Nous sommes le 19 décembre. "On ne joue pas avec les excréments. Ça ne plairait à personne" reconnaît Gorille. Au-delà de l'indélicatesse de cet individu, un tel geste constitue une souillure
dans la coutume des Betsiberaka, une ethnie issue du sud de la grande île. Informés de l'incident, "les Comoriens ont eux aussi compris la gravité de l'acte et ont accepté de réparer
l'affront par un zébu et de l'argent" selon la coutume betsiberaka. Mais à la surprise générale, l'arrangement est refusé. "Les Betsiberaka ayant monté les enchères à 10 zébus, les Comoriens
n'étaient pas d'accord" se rappelle Gorille.
Pourquoi cet arrangement coutumier n'a-t-il pas fonctionné ? Pour les témoins des événements, c'est là que se joue l'enjeu et les raisons
cachées du drame qu'aucun signe précurseur ne laissait envisager. La partie comorienne se disait d'autant plus surprise "qu'elle était tout à fait disposée à ce que l'auteur de ce geste,
arrêté le même jour par la police, soit traduit en justice", ajoute Mohamed Hachimo, un vieux Comorien de Mahajanga qui a fait partie des conciliateurs.
TOUJOURS EST-IL QUE les événements se sont précipités. Les Betsirebaka qui voulaient sans doute venger l'affront par le sang, ont investi le
poste de police de Mahabibo, demandant qu'on leur livre le malfaiteur. Ce qu'a refusé la brigade de police. Ce refus a-t-il décidé ce groupe à se faire justice lui-même ? C'est en tout cas ce
qui est arrivé le 20 décembre avec l'attaque de la mosquée de Mahabibo. "Les Betsirebaka ont jeté des pierres à l'intérieur de la mosquée, les Comoriens présents ont répliqué, il y a eu deux
morts" raconte Gorille. Cette première altercation est prise au sérieux par la partie comorienne, mais pas par les autorités. "Nous avons décidé d'organiser des patrouilles [des comités de
défense, ndlr] pour nous protéger et empêcher les Betsirebaka de pénétrer dans certains quartiers, notamment à Labattoir, où vivait une grande partie de la communauté. C'est à partir de ce
moment-là que les autorités de Mahajanga ont déployé les forces de l'ordre, qui curieusement au lieu de calmer les choses, ont ouvert le feu sur nous. Pendant ce temps, les Betsirebaka ont
mis en place un plan d'occupation de la ville par Mourafine, Manga, Tsararano, Labattoir et profité pour mettre à exécution leur stratégie de la terre brûlée en incendiant les maisons,
obligeant les gens à sortir et pouvoir ainsi les attaquer."

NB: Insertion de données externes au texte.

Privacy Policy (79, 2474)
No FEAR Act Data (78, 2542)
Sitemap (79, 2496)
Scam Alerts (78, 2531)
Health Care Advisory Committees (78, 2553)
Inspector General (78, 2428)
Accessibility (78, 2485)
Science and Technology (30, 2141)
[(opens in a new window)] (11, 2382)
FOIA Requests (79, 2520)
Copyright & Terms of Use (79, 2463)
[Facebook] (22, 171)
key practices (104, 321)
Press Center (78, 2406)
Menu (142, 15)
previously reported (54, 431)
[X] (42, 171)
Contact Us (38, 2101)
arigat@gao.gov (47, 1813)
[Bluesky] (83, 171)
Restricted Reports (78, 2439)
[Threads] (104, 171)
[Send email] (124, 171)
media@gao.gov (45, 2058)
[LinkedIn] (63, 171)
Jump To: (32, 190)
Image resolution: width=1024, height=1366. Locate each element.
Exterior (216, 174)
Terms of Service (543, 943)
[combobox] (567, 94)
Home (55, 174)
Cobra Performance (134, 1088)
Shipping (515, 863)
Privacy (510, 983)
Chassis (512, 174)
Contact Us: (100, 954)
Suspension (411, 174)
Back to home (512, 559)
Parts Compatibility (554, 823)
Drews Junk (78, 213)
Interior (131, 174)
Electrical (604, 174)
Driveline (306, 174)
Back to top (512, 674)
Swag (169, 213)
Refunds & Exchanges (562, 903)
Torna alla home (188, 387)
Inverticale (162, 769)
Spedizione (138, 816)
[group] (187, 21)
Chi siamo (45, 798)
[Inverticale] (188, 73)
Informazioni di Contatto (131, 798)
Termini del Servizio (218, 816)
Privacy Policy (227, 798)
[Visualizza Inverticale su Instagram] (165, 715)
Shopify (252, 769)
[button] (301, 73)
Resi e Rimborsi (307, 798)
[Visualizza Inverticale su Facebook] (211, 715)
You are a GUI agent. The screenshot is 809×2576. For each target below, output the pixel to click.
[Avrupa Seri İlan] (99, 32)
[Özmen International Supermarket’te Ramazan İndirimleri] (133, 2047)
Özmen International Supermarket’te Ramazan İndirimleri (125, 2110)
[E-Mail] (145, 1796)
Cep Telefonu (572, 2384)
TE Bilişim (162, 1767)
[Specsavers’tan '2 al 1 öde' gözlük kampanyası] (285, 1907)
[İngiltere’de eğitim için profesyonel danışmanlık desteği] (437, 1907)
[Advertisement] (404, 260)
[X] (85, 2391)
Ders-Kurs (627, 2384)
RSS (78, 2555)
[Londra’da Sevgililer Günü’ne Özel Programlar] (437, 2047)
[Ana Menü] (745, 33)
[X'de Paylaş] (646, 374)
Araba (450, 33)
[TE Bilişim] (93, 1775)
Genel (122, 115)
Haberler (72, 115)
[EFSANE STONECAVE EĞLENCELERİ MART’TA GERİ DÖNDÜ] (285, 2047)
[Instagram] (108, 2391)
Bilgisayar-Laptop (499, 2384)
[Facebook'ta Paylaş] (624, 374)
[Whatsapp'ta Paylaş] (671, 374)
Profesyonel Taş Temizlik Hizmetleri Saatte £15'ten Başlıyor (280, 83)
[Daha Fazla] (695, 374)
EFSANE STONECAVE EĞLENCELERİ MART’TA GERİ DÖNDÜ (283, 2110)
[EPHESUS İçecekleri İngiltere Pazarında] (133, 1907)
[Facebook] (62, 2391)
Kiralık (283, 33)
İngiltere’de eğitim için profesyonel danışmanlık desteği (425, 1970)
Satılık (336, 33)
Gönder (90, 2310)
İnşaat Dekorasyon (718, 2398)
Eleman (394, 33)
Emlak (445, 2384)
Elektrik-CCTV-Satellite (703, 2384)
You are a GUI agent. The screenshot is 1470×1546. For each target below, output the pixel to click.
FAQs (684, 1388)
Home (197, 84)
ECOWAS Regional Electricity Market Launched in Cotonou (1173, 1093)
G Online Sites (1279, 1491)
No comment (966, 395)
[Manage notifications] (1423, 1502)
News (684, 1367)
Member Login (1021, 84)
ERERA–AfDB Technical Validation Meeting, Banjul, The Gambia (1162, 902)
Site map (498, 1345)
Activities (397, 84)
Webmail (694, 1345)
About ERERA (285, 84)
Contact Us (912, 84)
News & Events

D'autres groupes ont investi les entreprises où travaillaient les Comoriens et les parcours de passage des bus.
On a compté les premières victimes dans la communauté anjouanaise, dont les membres habitaient dans les quartiers où vivaient les Betsirebaka, et pensaient
qu'ils seraient épargnés en se désolidarisant des Grand-comoriens montrés comme les responsables de ces événements. C'est seulement le 22 décembre que le pouvoir malgache a décrété l'état de
siège et dépêché les forces stationnées à Diego-Suarez pour instaurer le calme. Les rescapés ont trouvé refuge au camp militaire, pendant que les corps chargés dans des camions étaient jetés
dans une fosse commune au cimetière d'Antanimasaja.
Trente ans après, seul le souvenir des événements est intact dans la mémoire de ceux qui les ont vécus, comme Sergent, un autre Comorien natif de Mahajanga Mais
personne ne veut vraiment en parler. "Bof, c'est vieux maintenant, ce n'est pas la peine de ressasser", lance un jeune homme adossé à la mosquée du vendredi de Mahabibou, entièrement
reconstruite. "De toute façon, les auteurs de ces crimes sont morts ou devenus fous, frappés par le mauvais sort grâce aux prières des musulmans [à Mahajanga, le Comorien est synonyme de
musulman, ndlr]. Tous les Betsiberaka ont depuis ces événements déserté la ville" explique Kadhafi, un ami malgache converti à l'Islam.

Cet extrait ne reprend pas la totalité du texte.